Global Navigation Satellite System (GNSS) is the universal term encompassing all satellite-based positioning, navigation, and timing (PNT) systems that provide global or regional coverage. While ‘GPS’ has become colloquial shorthand for satellite navigation, GNSS correctly refers to the broader category including GPS (United States), GLONASS (Russia), Galileo (European Union), BeiDou (China), and regional systems like QZSS (Japan) and NavIC (India).

GNSS technology fundamentally operates through precise timing measurements. Each navigation satellite carries atomic clocks and continuously broadcasts signals containing its position (ephemeris) and exact transmission time. A GNSS receiver measures the time delay between signal transmission and reception, multiplying by the speed of light to determine the distance (pseudorange) to each satellite. With pseudoranges to four or more satellites and knowledge of their positions, the receiver solves a system of equations to determine its three-dimensional position and clock offset.

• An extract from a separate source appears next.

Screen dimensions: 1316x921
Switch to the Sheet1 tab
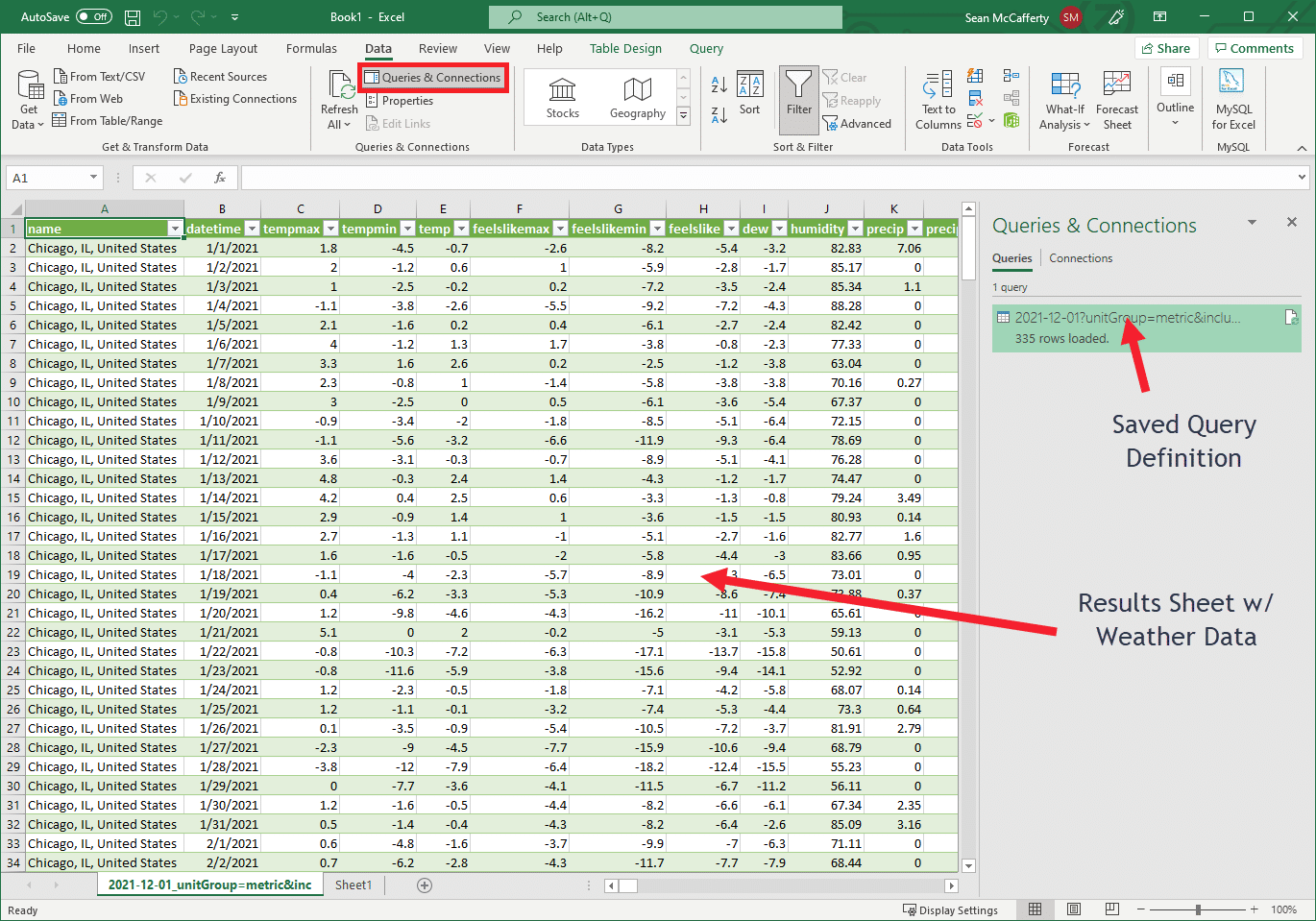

The accuracy of standalone GNSS positioning is limited by various error sources: ionospheric delays (signals slow as they pass through the charged upper atmosphere), tropospheric delays (moisture and pressure variations in the lower atmosphere), satellite clock and orbital errors, multipath (signals reflecting off nearby surfaces), and receiver noise. Standard single-frequency GNSS receivers typically achieve positioning accuracy of 3-10 meters under open-sky conditions, adequate for navigation and many consumer applications but insufficient for precision uses.

GNSS correction services overcome these limitations through various techniques. Satellite-Based Augmentation Systems (SBAS) like WAAS provide free 1-3 meter accuracy over continental regions. Differential GNSS (DGNSS) achieves sub-meter accuracy using local reference stations. Real-Time Kinematic (RTK) and Precise Point Positioning (PPP) deliver centimeter-level accuracy for surveying, autonomous vehicles, precision agriculture, and construction applications. The combination of multi-constellation reception (accessing 30+ satellites instead of 8-12), multi-frequency processing (enabling ionospheric delay estimation), and sophisticated correction services has transformed GNSS from a navigation aid into a precision positioning infrastructure supporting countless industries.